Instrucciones de la tarea
Indica con qué expresión califica Ana de Miguel, según el fragmento sobre Thelma y Louise, aquello en lo que están socializadas las jóvenes.

No sé que efecto tendría el visionado de Thelma y Louise en mis alumnas, esas recién mayores de edad que viven en un "espejismo de igualdad", que diría mi querida Elena Simón, y que consumen Crepúsculo y novelitas de Moccia como una renovada promesa del amor romántico de toda la vida. Supongo que a algunas, en el mejor de los casos, les rompería algunos esquemas la historia protagonizada por Susan Sarandon y Geena Davis. A otras, me imagino, les resultaría una historia más propia de las inquietudes de sus madres que las de ellas mismas, socializadas como están en las perversiones del que tan acertadamente Ana de Miguel califica como "mito de la libre elección".  Todo ello por no hablar de mis alumnos, que me temo acabarían generando simpatías propias de una fratría viril con el camionero agresivo o, siendo muy optimista, con el policía incapaz de reconducir al orden, su orden, a las dos rebeldes. Unas rebeldes, no lo olvidemos, con causa.
Chema Conesa 78
Manifestación a favor del aborto en 1978 en Madrid. / Chema Conesa
Tal vez lo que urgentemente tendríamos que plantearnos es qué ha pasado con los hijos y, sobre todo, con las hijas de Thelma y Louise. Es decir, dónde están y cómo construyen sus proyectos vitales las descendientes de unas mujeres que hace más de dos décadas se dejaron la piel en países como el nuestro por conquistar unos espacios de libertad que históricamente se le habían negado y que en muchos casos, lamentablemente, no tuvieron otra opción que lanzarse al vacío como las protagonistas de la película. Tendríamos que revisar qué hemos hecho mal en un mundo que continúa perpetuando las injusticias de género, que devalúa hasta extremos insospechados el feminismo y en el que, sin embargo, las mujeres jóvenes, o al menos un elevado porcentaje de ellas, no consideran como propias las demandas de igualdad y reconocimiento que algunas y algunos entendemos más necesarias que nunca. Y, por supuesto, también deberíamos plantearnos qué ha pasado con nosotros, los hombres, que en gran medida seguimos siendo cómplices, por acción u omisión, de unas relaciones de poder que generan múltiples violencias. 
Nunca me gustó el final de la película, por más que podamos interpretarlo como abierto y por tanto capaz de albergar no tanto un salto al vacío sino  más bien hacia la plena autonomía de las dos protagonistas. Habría deseado sin embargo, y 25 años después lo confirmo, un final en el que ellas triunfasen en cuanto sujetas empoderadas, tal y como solemos ver hacer a los superhéroes masculinos, y que eso provocara que los machitos que las perseguían para reconducirlas al redil fueran los que se precipitaran al vacío que para ellos supondría asumir la masculinidad sin poder ni violencia. Ese es el final pendiente no solo de la película sino de la historia que hoy deberían continuar escribiendo las hijas y los hijos de las mujeres que hace veinticinco años se emocionaron con Thelma y Louise. Hasta que no veamos ese happy end, mucho me temo que la igualdad, como el cine cerrado de mi ciudad, no será sino un espacio para la melancolía.

Datos disponibles
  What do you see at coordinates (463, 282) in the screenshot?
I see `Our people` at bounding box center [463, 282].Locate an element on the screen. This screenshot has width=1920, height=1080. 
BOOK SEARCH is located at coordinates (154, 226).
---
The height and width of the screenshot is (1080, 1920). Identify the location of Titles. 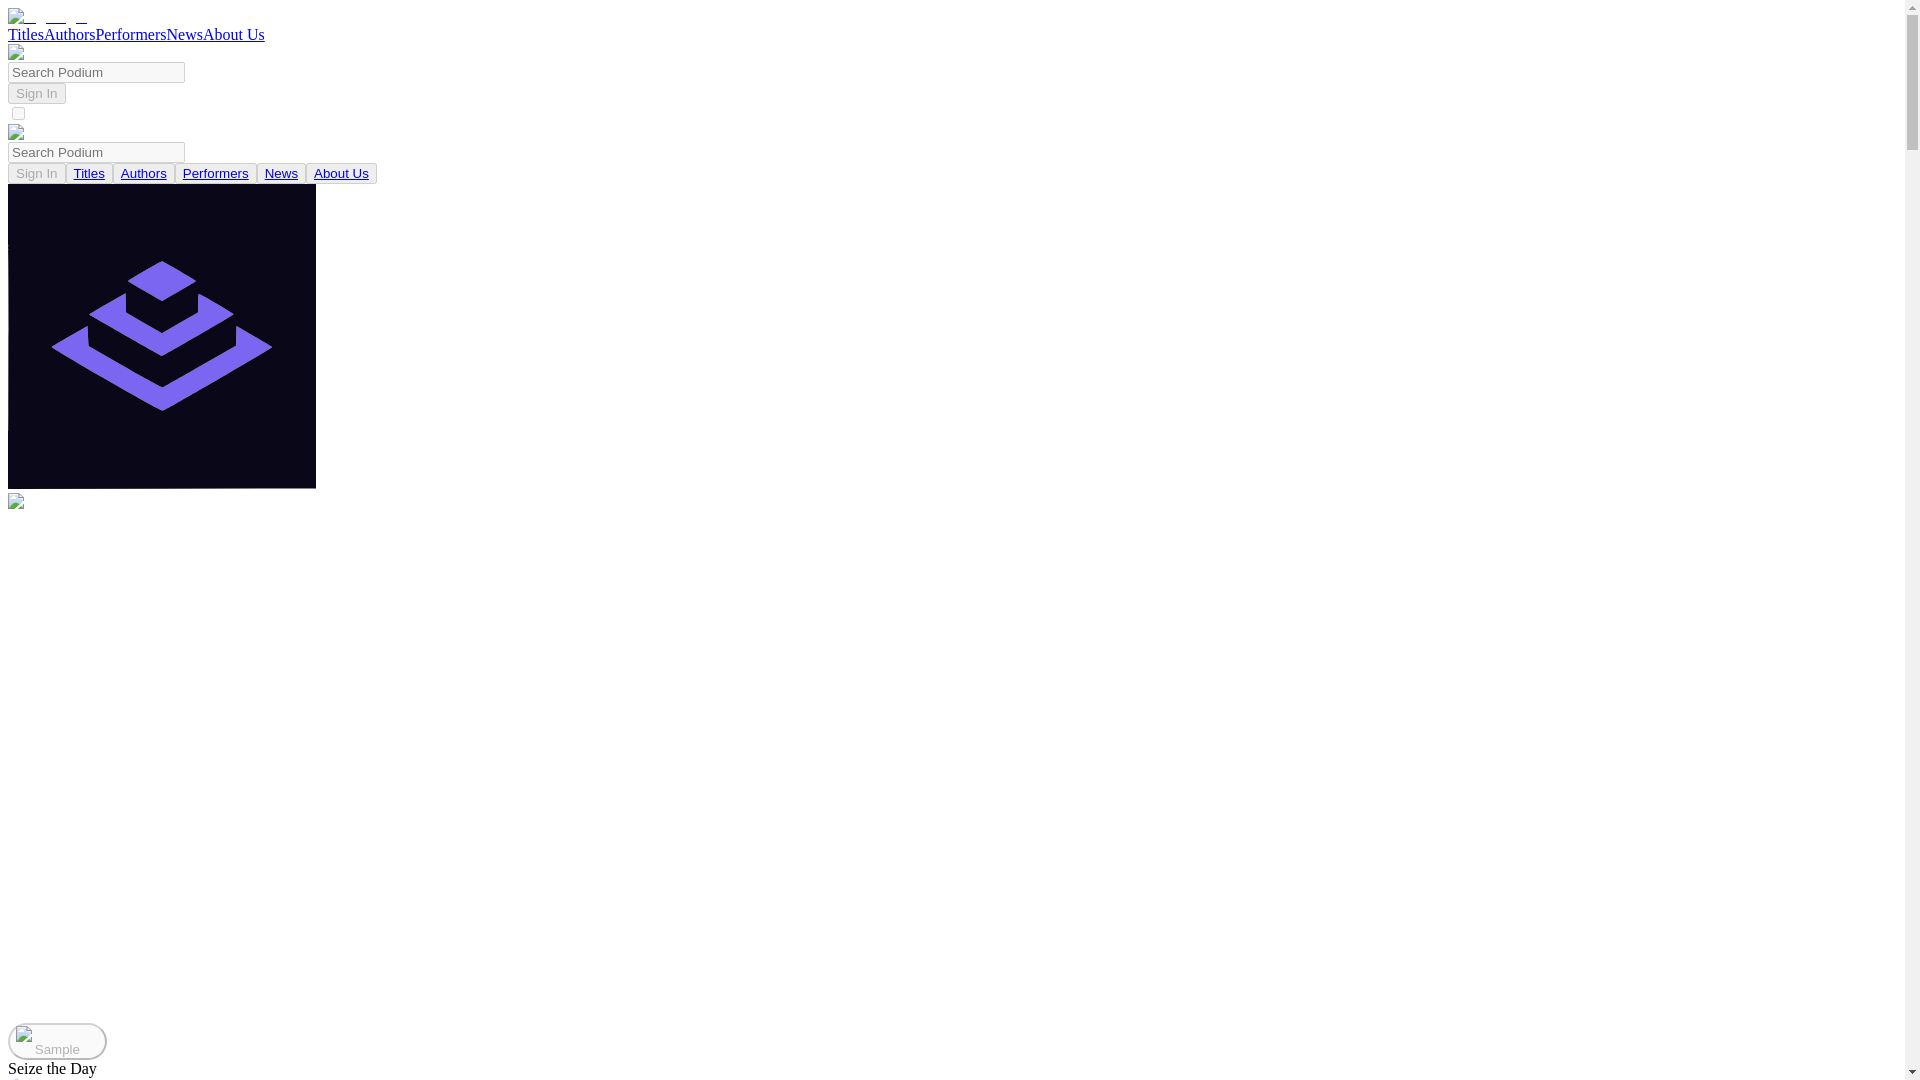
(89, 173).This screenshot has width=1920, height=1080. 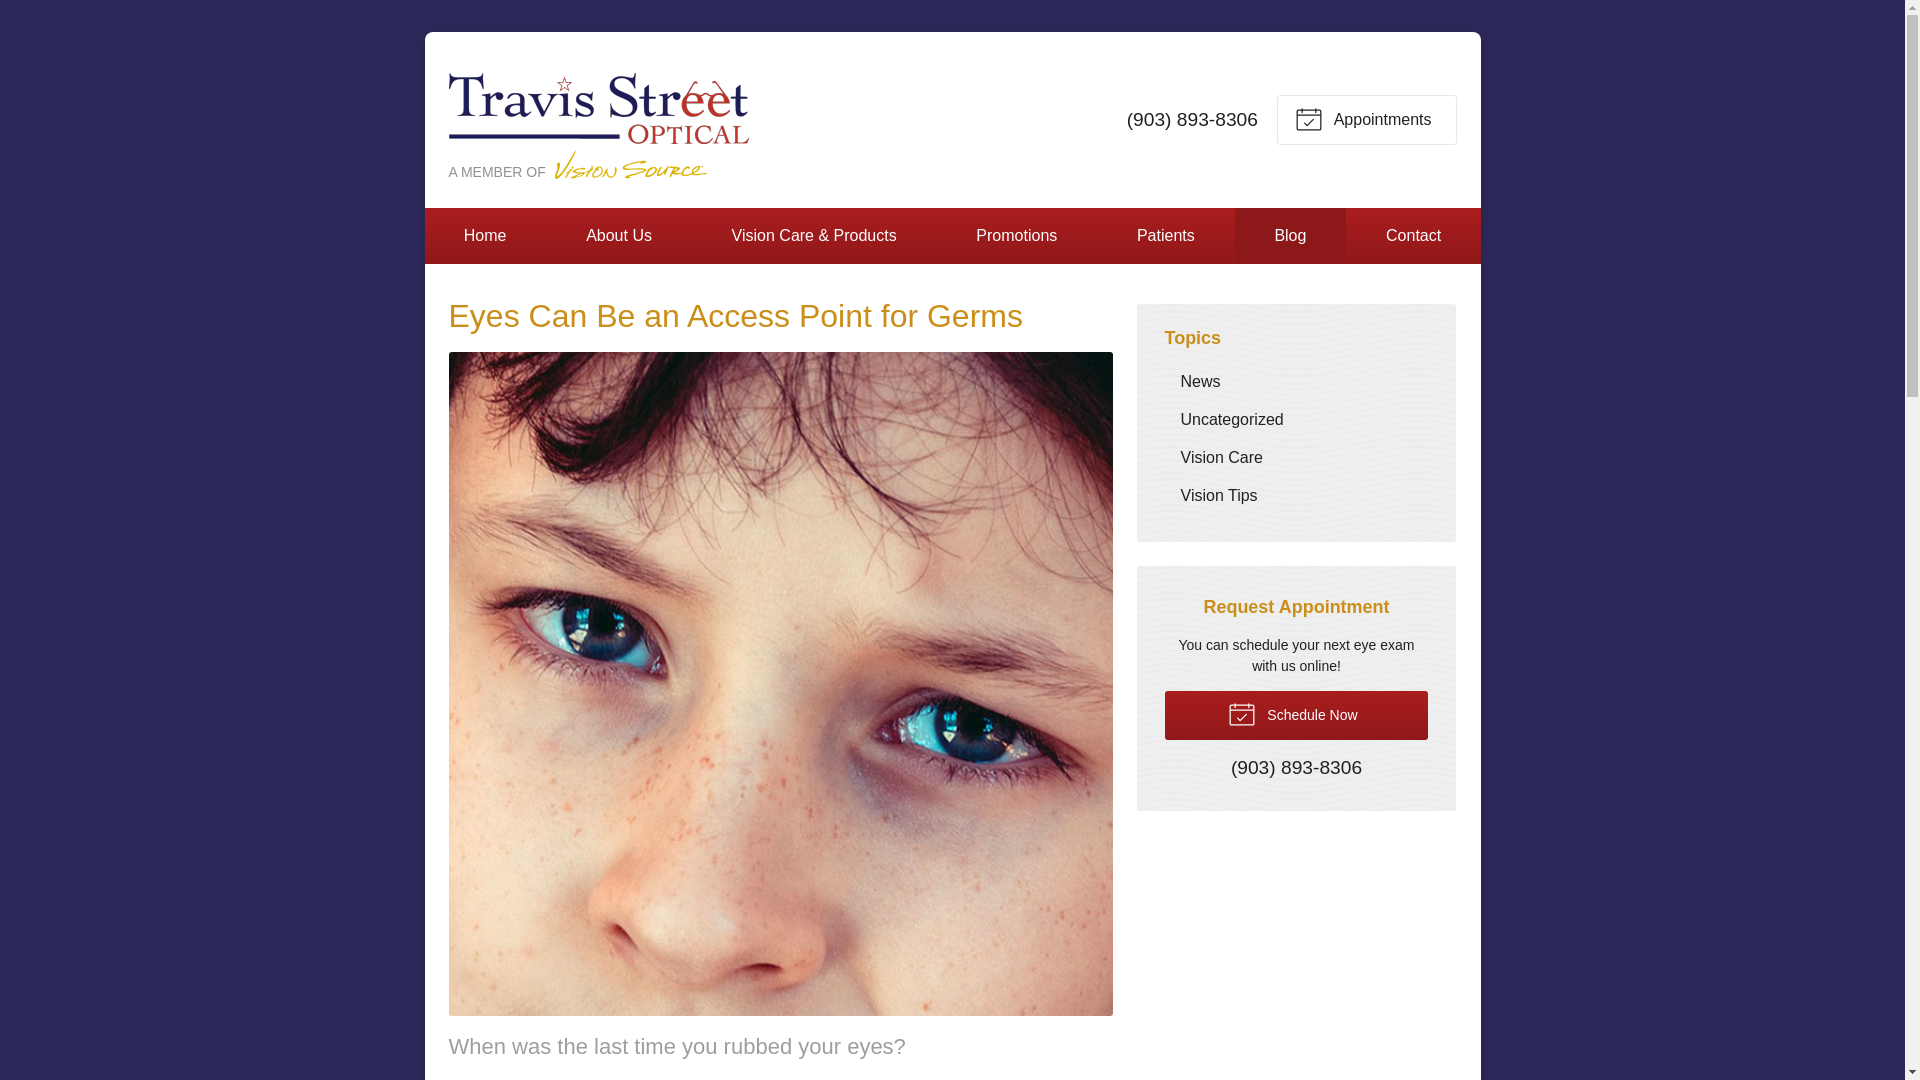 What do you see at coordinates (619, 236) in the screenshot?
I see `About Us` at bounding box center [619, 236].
---
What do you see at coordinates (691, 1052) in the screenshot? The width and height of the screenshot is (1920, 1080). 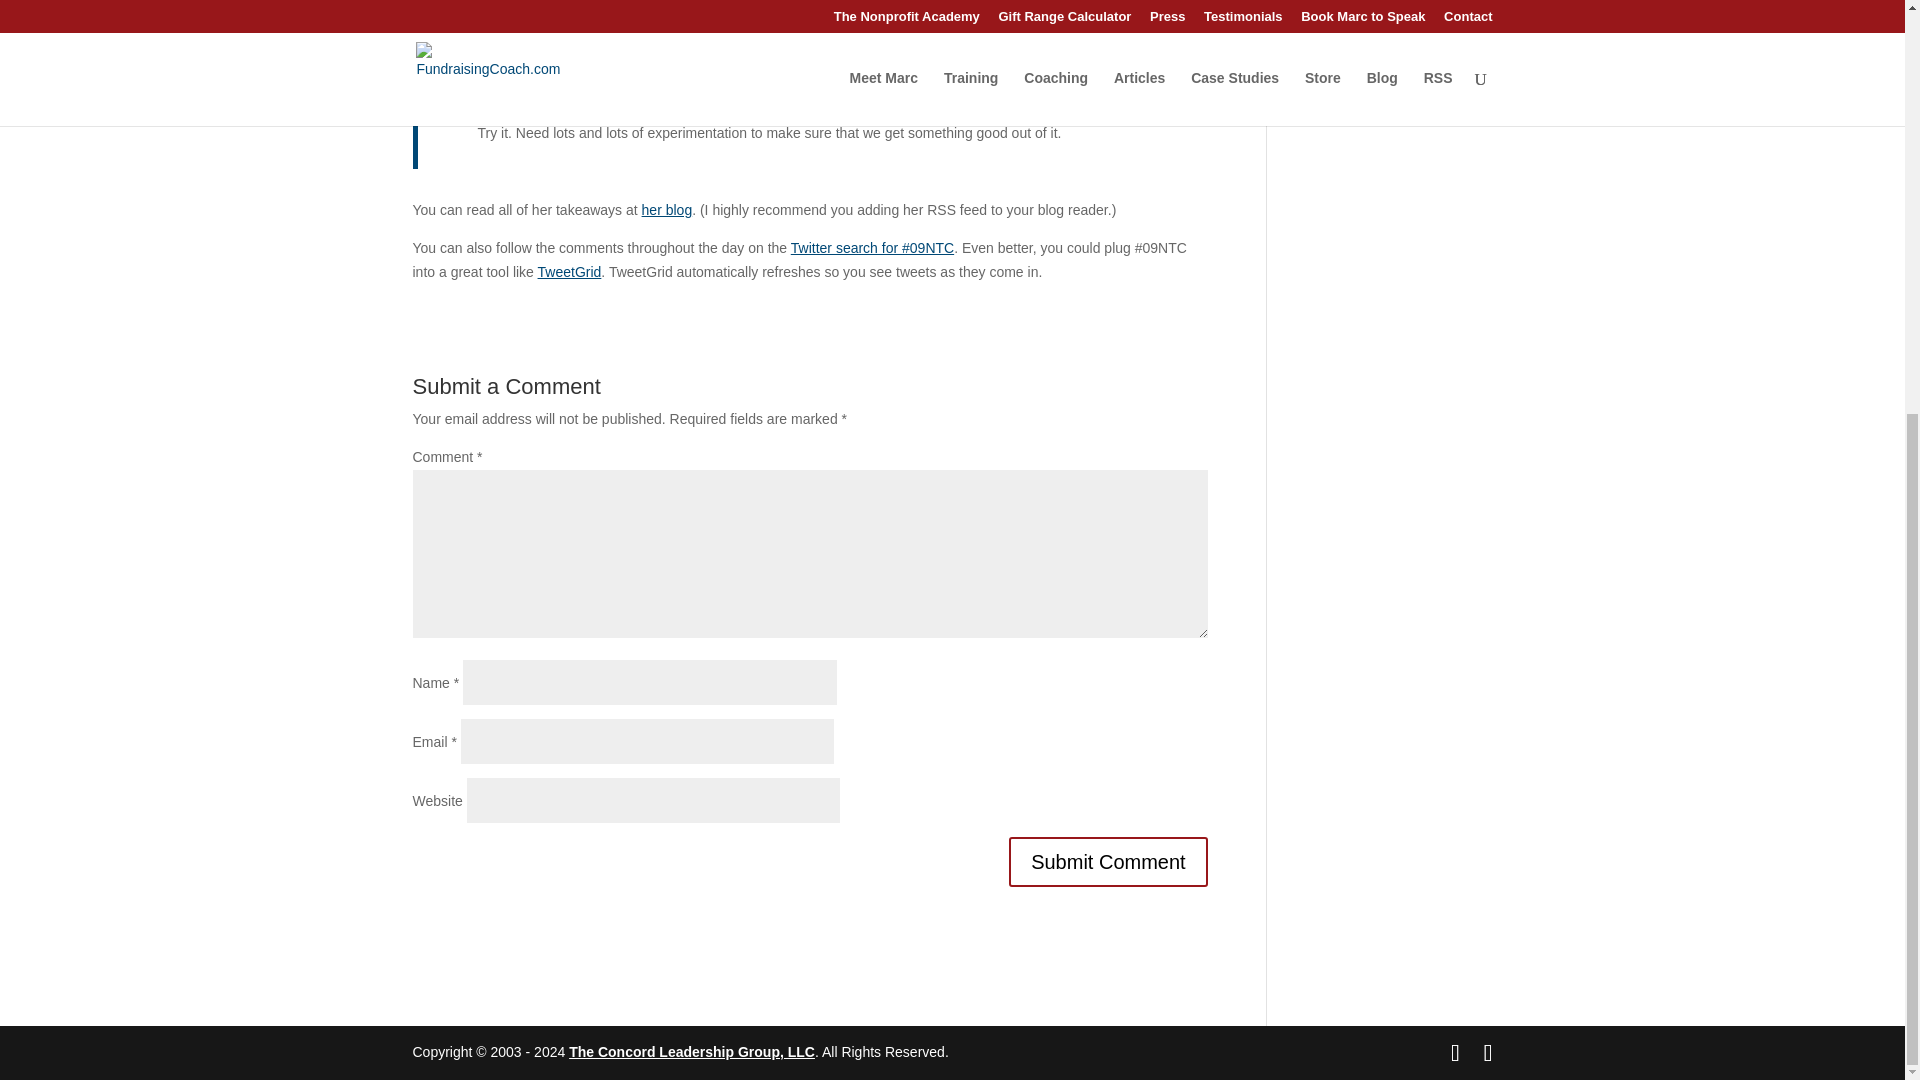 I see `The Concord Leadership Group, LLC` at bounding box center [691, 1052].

Resultado de la tarea
La califica como "mito de la libre elección".